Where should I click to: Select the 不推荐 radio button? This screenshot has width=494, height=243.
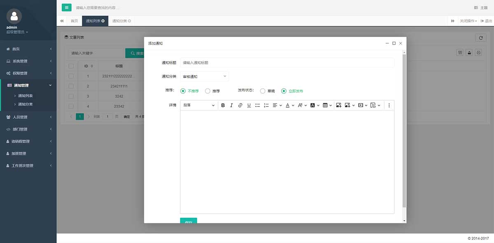click(183, 91)
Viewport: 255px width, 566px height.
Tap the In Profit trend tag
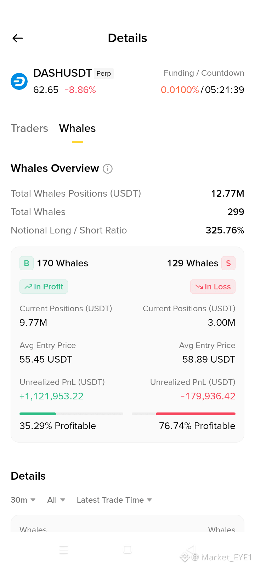pyautogui.click(x=44, y=287)
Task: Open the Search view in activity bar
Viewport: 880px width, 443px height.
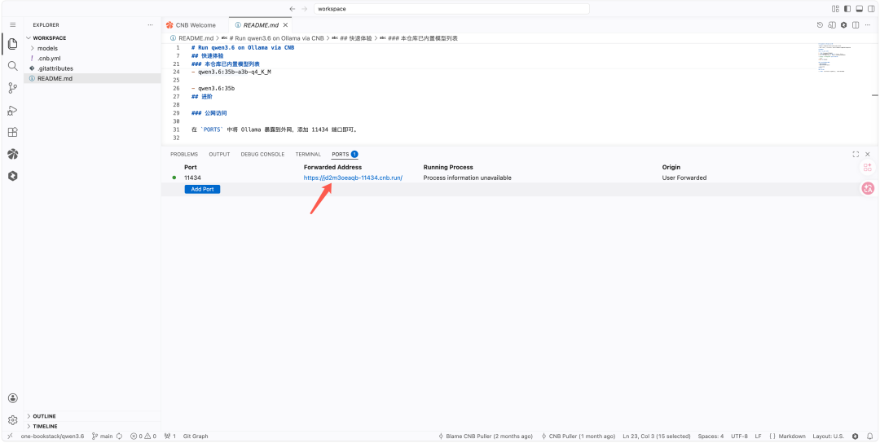Action: coord(12,66)
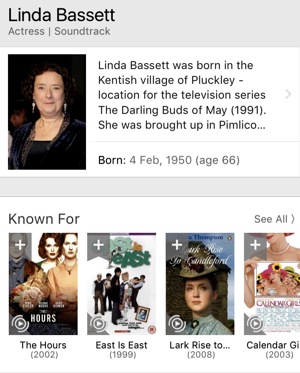Play Lark Rise to Candleford trailer icon
This screenshot has width=300, height=373.
coord(176,323)
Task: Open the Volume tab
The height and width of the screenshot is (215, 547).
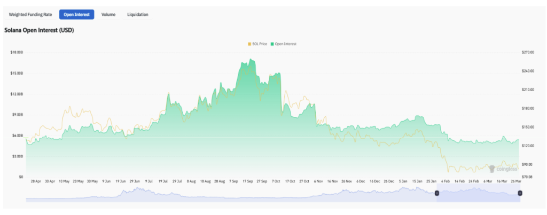Action: [x=108, y=14]
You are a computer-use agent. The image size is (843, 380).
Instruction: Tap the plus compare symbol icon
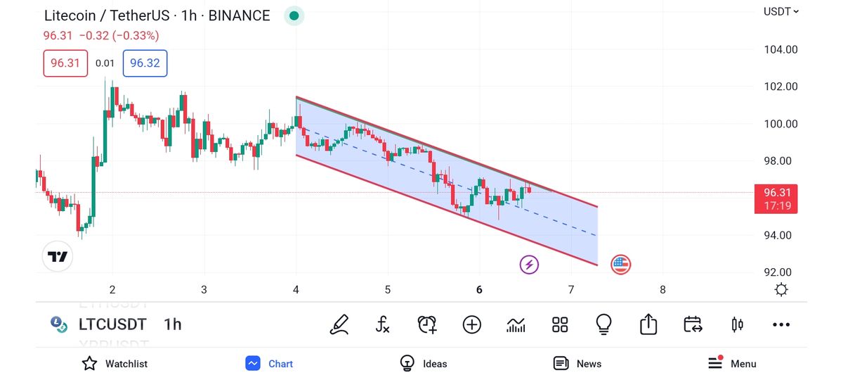click(x=471, y=324)
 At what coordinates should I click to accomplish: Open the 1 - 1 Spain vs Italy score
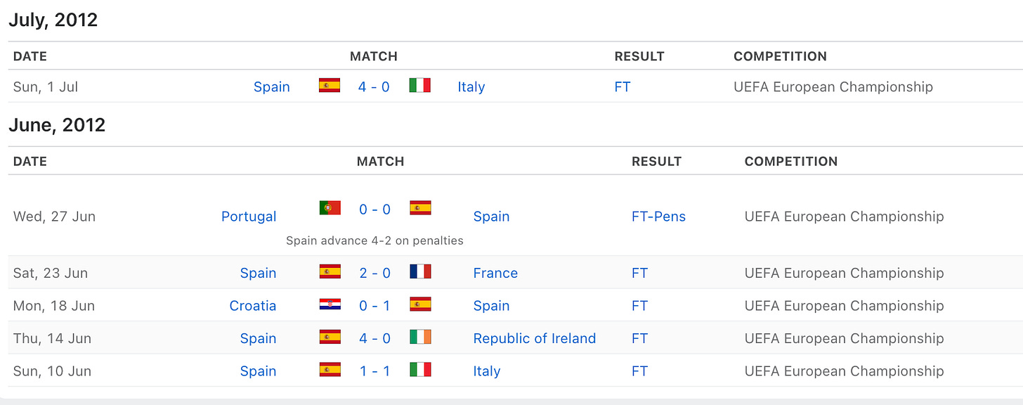coord(374,371)
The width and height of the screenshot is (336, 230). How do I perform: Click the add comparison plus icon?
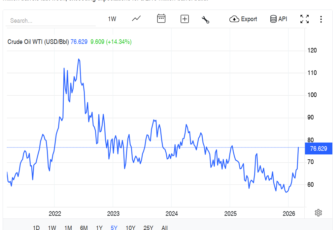185,19
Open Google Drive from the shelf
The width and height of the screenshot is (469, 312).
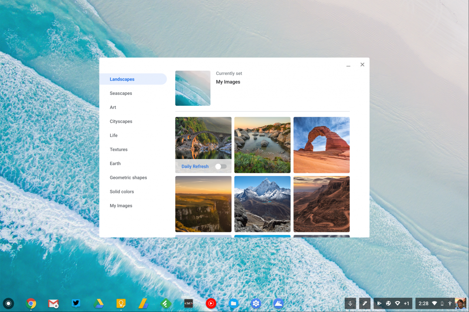[x=98, y=303]
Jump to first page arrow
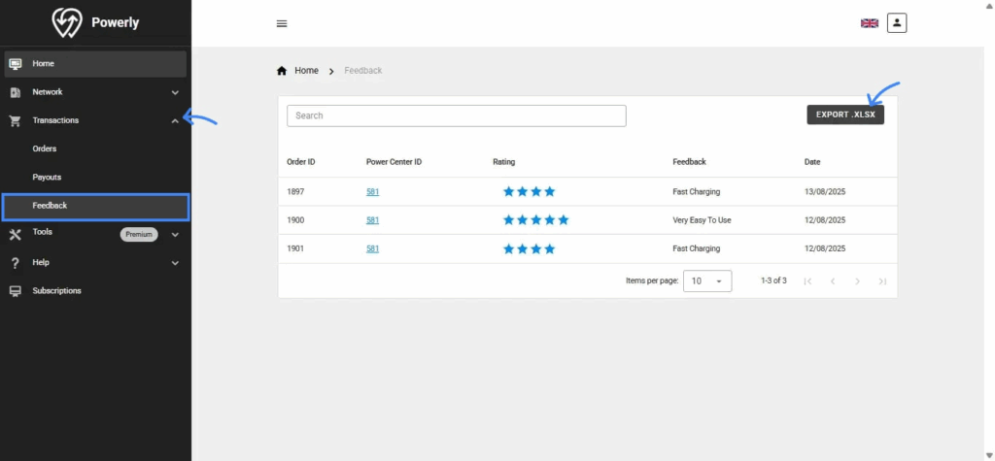 (807, 281)
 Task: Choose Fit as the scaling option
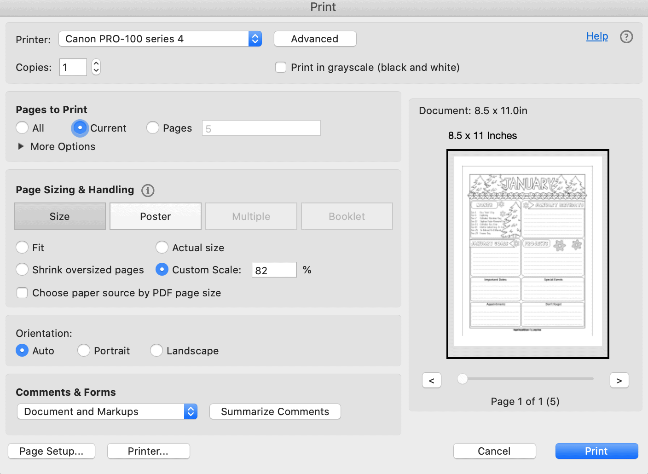(x=22, y=247)
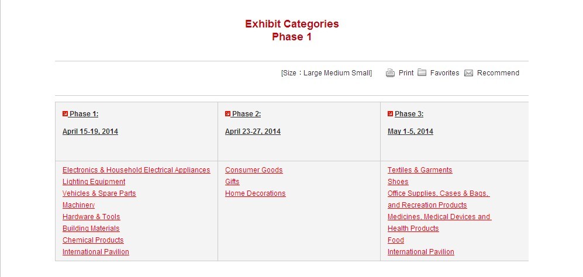The image size is (583, 277).
Task: Click red arrow icon beside Phase 3
Action: (390, 113)
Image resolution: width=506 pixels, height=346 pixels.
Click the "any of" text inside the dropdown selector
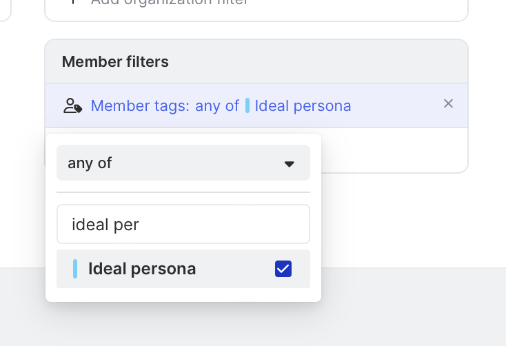click(90, 163)
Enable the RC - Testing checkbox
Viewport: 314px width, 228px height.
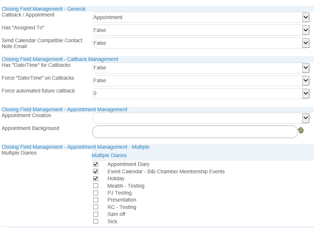coord(96,207)
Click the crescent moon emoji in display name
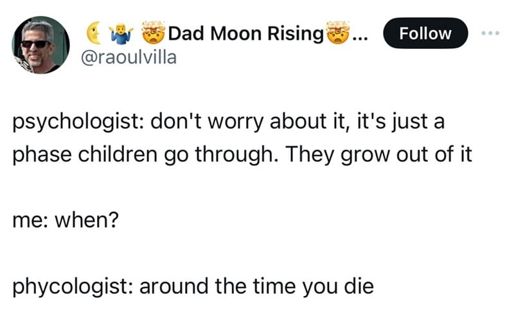This screenshot has width=514, height=321. [94, 33]
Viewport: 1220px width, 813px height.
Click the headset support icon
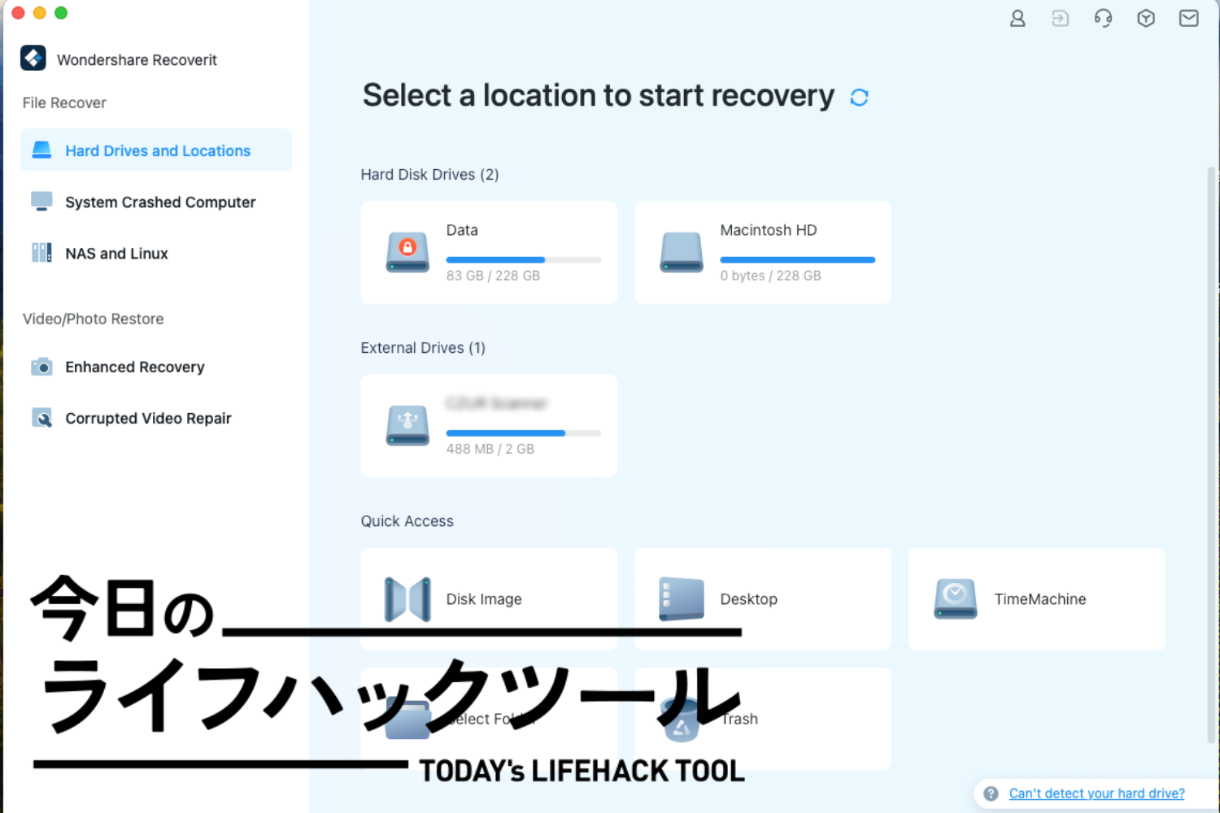coord(1103,18)
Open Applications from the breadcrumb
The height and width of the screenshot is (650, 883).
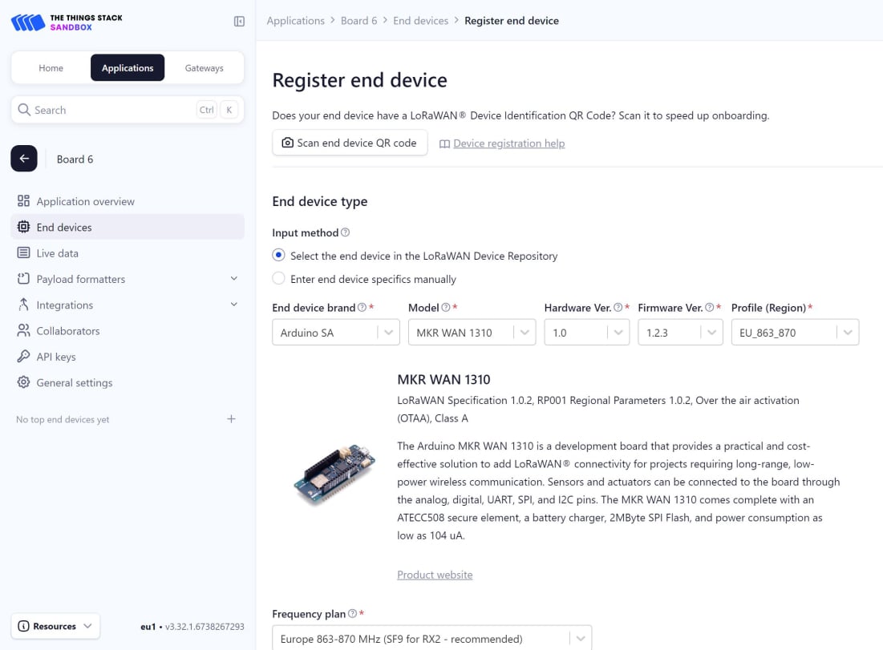point(295,20)
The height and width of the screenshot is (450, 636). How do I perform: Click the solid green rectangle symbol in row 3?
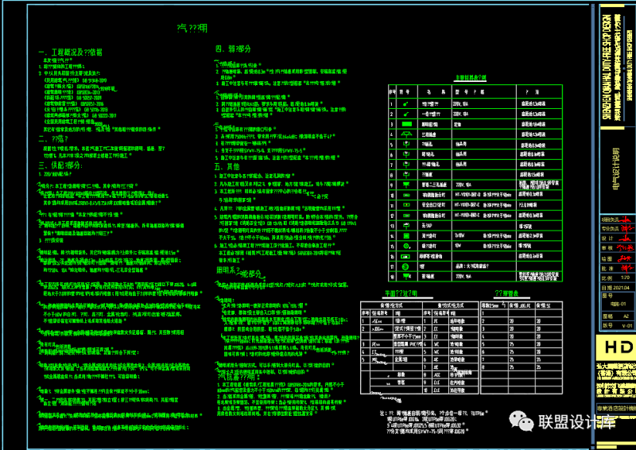pos(405,124)
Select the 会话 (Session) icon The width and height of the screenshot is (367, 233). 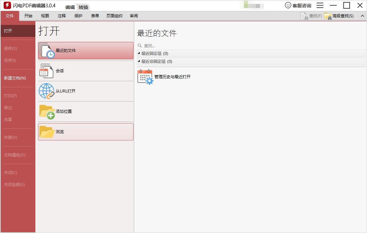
────
▶ Brief
Please return every line of the records that contains the word "from".

▶ Answer to this problem
Open Google Drive from the shelf
Open Applications from the breadcrumb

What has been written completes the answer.